新型コロナウイルスに関連して、自粛ということばが頻繁に使われている。同時にSNSなどでは、自粛していない人を非難する投稿も目立つ。周りからの圧力を感じて、自分の行動を決めているという人も多いだろう。自粛とは本来、自ら進んで行動を慎むことのはずだが、実態は大きくかけ離れていると言える。これは、日本人特有の「空気を読む脳」のせいかもしれない。
本書『空気を読む脳』は、自粛や忖度(そんたく)といった、日本人に特有と言われがちな「周りを見て行動を決める」ことがなぜ起こるのか、脳科学、遺伝学の視点から説明を試みたものだ。著者はTVコメンテーターとしても活躍する脳科学者、医学博士、認知科学者の中野信子氏。
2018年のサッカーW杯では、日本チームが決勝トーナメントで敗れ、史上初の8強入りを逃してしまった。ところが負け試合への批判よりも、選手やサポーターがゴミを片付けて会場をあとにしたことが大きく報道された。他にも忠臣蔵など、「美しく負ける」話に日本人は惹かれがちだ。
著者はこの現象に、日本人の脳の特徴がよく表れているという。日本人の脳は遺伝的に、セロトニン量を調整するたんぱく質であるセロトニントランスポーターが少ない。セロトニンとは精神を安定させる物質だ。このため、日本人は不安を感じやすくなり、それを和らげるために集団意識や協調性が高くなるのだという。さらに集団への配慮や共感性、利他行動は、一般に「社会脳」と呼ばれる領域がコントロールしているとわかっていて、そこにある内側前頭前皮質は「自分の行動が正しいか間違いか善なのか悪なのか」を識別するほか、「美しい、美しくない」も判断する。このため、日本人は、自己の利益や勝敗を超えた、社会に協調的な振る舞いを「美しい」と評価する、ということらしい。

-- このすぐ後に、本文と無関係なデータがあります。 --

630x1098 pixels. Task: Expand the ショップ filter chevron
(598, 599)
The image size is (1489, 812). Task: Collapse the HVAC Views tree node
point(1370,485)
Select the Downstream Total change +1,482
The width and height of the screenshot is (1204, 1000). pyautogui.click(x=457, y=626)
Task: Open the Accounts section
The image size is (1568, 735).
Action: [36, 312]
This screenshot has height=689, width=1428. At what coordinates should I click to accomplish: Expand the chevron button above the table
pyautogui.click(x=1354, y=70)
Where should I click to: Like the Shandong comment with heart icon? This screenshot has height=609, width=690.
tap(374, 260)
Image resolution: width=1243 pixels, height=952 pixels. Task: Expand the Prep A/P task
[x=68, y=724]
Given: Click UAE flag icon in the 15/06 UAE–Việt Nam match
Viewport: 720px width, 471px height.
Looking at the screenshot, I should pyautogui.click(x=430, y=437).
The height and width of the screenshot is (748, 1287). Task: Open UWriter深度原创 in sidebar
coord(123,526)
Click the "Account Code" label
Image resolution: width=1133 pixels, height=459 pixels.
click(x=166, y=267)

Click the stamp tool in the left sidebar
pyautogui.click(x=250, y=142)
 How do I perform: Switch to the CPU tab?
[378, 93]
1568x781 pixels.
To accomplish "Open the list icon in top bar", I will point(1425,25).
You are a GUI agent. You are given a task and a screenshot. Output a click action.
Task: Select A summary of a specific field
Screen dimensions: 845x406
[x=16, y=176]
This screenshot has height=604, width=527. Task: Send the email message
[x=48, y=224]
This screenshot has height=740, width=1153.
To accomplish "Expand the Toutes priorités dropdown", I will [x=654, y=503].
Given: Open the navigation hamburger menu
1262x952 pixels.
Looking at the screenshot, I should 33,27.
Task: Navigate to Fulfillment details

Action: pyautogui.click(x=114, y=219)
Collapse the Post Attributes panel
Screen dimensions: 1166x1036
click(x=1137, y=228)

しかし、日本人に多いセロトニントランスポーター量が少ないタイプの人は、別の研究で、報復性が高いこともわかってきた。協調的で美しい振る舞いをしない人に、仕返しをしたい気持ちが強いのも日本人の特徴といえる。日本人の報復性は、近年の不倫バッシングにもよく表れているだろう。
日本人はこのように、遺伝的・脳科学的に社会との協調を重視する素質があるが、社会性をあまり考えずに済み、個人の興味でもって取り組むような分野では、大きな独創性を発揮するのだという。
例えば「イグノーベル賞」。これは「愚かなノーベル賞」の意で、ユニークで独創性の高い研究や発明に対して贈られる賞だ。日本人はイグノーベル賞の受賞者が多く、近年では13年連続で受賞している。ちなみに、2019年に日本人が受賞したテーマは「5歳児の1日の唾液生産量の推定」だったそうだ。社会の常識に合わせなければ、という意識を緩めたり集団から離れることが、日本人の創造性のカギなのだろう。
本書では他にも、不安傾向の高さが健康長寿につながるなど、「空気を読む」脳ゆえの弱みと強みが紹介されている。自分の脳の特徴を知っておくことは、よりのびのびとした生活を過ごすためのヒントになりそうだ。